Mother Jones: Were you the first person to think of the term “open-source politics”?
Micah Sifry: I have no idea whether I was the first person to think of it—I doubt it. I’m not even sure if it’s the right term. It’s enough of a different kind of term that it makes people stop and ask, “that sounds different, what could it mean?”
MJ: What does it mean to you?
MS: It’s a lot of things. It isn’t necessarily about bottom-up use of technology. To my mind, it’s partly a way of saying there’s an old way of doing politics that is very closely held; it’s opaque, it’s not transparent, it’s top down, command and control, as opposed to power to the edges. It’s a closed system of authority where there’s very little accountability for mistakes. It’s competition for scarce resources as the working assumption instead of cooperation and thinking like a network.
We have these free and open spaces that have no gatekeepers. Or the gates are so low that it’s as if there are no gatekeepers. It’s one thing when the editors of a handful of op-ed pages and magazines can set the agenda. It’s another thing when 10,000 bloggers networking with each other boil up an agenda. And as you can see, the agenda in the latter case is much more open and responsive to a much wider range of viewpoints and it is much harder to get away with bullshit.
MJ: But there are concerns that the most popular and influential bloggers are just becoming the new power brokers.
MS: The so-called A-list of top bloggers is far more fluid and open than anything we had before.

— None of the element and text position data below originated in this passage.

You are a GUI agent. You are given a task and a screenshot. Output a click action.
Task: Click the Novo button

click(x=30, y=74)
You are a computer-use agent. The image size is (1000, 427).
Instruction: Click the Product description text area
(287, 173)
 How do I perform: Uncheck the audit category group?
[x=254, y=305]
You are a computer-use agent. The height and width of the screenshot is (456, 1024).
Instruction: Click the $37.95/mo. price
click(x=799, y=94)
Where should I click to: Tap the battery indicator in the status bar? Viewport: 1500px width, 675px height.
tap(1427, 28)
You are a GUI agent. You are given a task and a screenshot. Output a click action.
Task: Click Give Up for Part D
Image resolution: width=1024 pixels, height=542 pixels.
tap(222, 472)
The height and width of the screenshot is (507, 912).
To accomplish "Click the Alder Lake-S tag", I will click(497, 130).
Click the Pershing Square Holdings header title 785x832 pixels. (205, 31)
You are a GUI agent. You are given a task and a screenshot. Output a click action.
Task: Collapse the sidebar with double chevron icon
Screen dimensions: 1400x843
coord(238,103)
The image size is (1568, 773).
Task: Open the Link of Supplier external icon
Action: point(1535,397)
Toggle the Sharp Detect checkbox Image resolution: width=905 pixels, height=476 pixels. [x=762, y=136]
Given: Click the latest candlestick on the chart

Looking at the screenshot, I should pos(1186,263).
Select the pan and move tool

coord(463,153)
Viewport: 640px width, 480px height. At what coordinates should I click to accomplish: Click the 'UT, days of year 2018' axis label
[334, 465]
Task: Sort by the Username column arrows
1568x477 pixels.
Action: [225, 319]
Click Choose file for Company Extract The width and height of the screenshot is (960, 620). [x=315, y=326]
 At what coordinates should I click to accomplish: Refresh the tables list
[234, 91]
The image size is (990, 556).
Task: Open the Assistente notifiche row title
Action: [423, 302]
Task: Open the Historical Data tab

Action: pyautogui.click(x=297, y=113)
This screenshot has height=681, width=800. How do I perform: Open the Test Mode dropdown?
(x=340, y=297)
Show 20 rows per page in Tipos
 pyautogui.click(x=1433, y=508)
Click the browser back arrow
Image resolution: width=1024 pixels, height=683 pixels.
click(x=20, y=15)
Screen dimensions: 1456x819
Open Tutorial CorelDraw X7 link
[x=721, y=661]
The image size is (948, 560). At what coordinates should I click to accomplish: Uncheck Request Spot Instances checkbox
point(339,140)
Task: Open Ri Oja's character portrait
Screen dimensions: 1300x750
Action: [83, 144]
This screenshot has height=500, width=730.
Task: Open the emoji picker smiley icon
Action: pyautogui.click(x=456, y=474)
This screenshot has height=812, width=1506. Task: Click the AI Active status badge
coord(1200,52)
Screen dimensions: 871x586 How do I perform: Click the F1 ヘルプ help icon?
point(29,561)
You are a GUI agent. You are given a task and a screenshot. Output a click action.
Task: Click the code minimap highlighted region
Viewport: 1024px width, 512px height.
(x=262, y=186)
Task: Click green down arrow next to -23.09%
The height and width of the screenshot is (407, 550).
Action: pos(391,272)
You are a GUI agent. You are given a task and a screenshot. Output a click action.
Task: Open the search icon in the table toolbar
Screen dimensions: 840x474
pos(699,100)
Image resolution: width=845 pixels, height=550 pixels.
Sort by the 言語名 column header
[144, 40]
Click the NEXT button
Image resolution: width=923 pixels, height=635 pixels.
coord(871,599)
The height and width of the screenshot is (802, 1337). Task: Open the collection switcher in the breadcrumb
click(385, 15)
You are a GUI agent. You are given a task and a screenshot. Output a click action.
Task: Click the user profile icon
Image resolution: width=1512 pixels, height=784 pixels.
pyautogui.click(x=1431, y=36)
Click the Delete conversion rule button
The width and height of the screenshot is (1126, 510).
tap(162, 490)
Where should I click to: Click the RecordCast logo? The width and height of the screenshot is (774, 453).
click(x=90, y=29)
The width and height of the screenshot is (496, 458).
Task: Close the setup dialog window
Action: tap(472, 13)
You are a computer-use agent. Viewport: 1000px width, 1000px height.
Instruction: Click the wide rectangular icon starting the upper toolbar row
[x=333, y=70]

Firedoglake didn’t even exist two years ago and now it’s one of the top liberal political blogs. There’s much more room. Yes, it’s true that Josh Marshall and Markos Moulitsas are very influential, but they are constantly held accountable by their audience. If Markos makes a mistake, right there in the blog comments people are bashing him. He can’t stray that far from accountability, the way that editors of the old gatekeeping institutions—whether it was the New York Times or The Nation—were inherently insulated. It’s no coincidence that you see a flowering of new voices and people earning their status on merit rather than going to the right college. The new power-broker element of this is very different because these guys are effective because they are such useful filters, not because they are selective and favor their friends over their enemies. There’s very little evidence that they do that, and if they did try to do that, it would get exposed.
MJ: Yes, but what about big-name bloggers who become consultants or campaign advisors?
MS: That’s a real old chestnut. Yeah, so bloggers go work for campaigns. People get jobs. So? The fundamental difference is that we’re talking about a medium where the cost of entry has dropped to near zero. We used to have a vibrant partisan press in America, back when the cost of entry was $10,000 or $15,000 in today’s dollars. Then when the Industrial Age flowered, the cost of producing a newspaper zoomed to a million. We’ve now returned to an age where anybody with a little bit of effort, but not a lot of capital, can be heard by millions.